Abstract

Right ventricle (RV) apex continues to remain as the standard pacing site in the ventricle due to ease of implantation, procedural safety and lack of convincing evidence of better clinical outcomes from non-apical pacing sites. Electrical dyssynchrony resulting in abnormal ventricular activation and mechanical dyssynchrony resulting in abnormal ventricular contraction during RV pacing can result in adverse LV remodelling predisposing some patients for recurrent heart failure (HF) hospitalisation, atrial arrhythmias and increased mortality. While there are significant variations in the definition of pacing induced cardiomyopathy (PIC), combining both echocardiographic and clinical features, the most acceptable definition for PIC would be left ventricular ejection fraction (LVEF) of <50%, absolute decline of LVEF by ≥10% and/or new-onset HF symptoms or atrial fibrillation (AF) after pacemaker implantation.

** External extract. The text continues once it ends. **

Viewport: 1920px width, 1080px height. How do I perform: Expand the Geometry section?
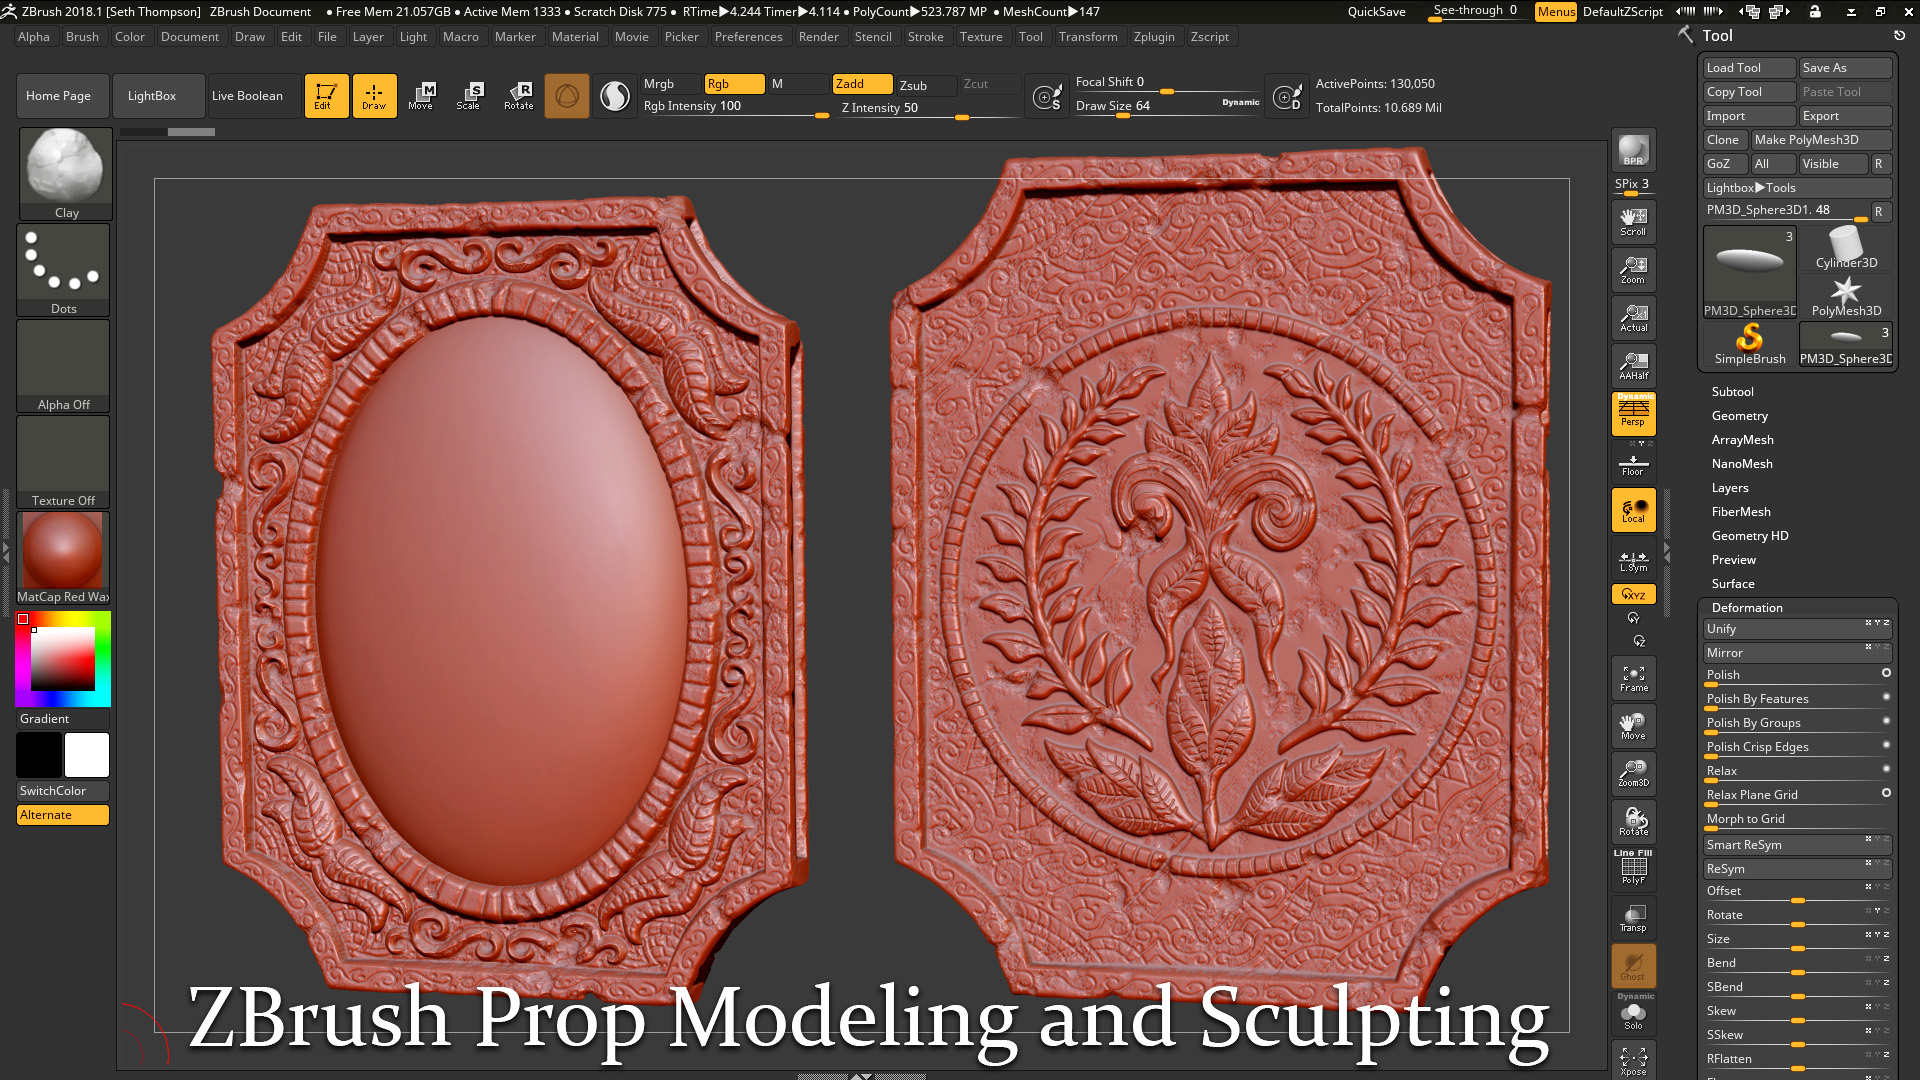[x=1739, y=416]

Based on the definitions used, the prevalence of PIC varies between 6% and 25% with overall pooled prevalence of 12%. While most patients undergoing RV pacing do not develop PIC, male sex, chronic kidney disease, previous myocardial infarction, pre-existing AF, baseline LVEF, native QRS duration, RV pacing burden, and paced QRS duration are the factors associated with increased risk for PIC. While conduction system pacing (CSP) using His bundle pacing and left bundle branch pacing appear to reduce the risk for PIC compared with RV pacing, both biventricular pacing and CSP may be used to effectively reverse PIC.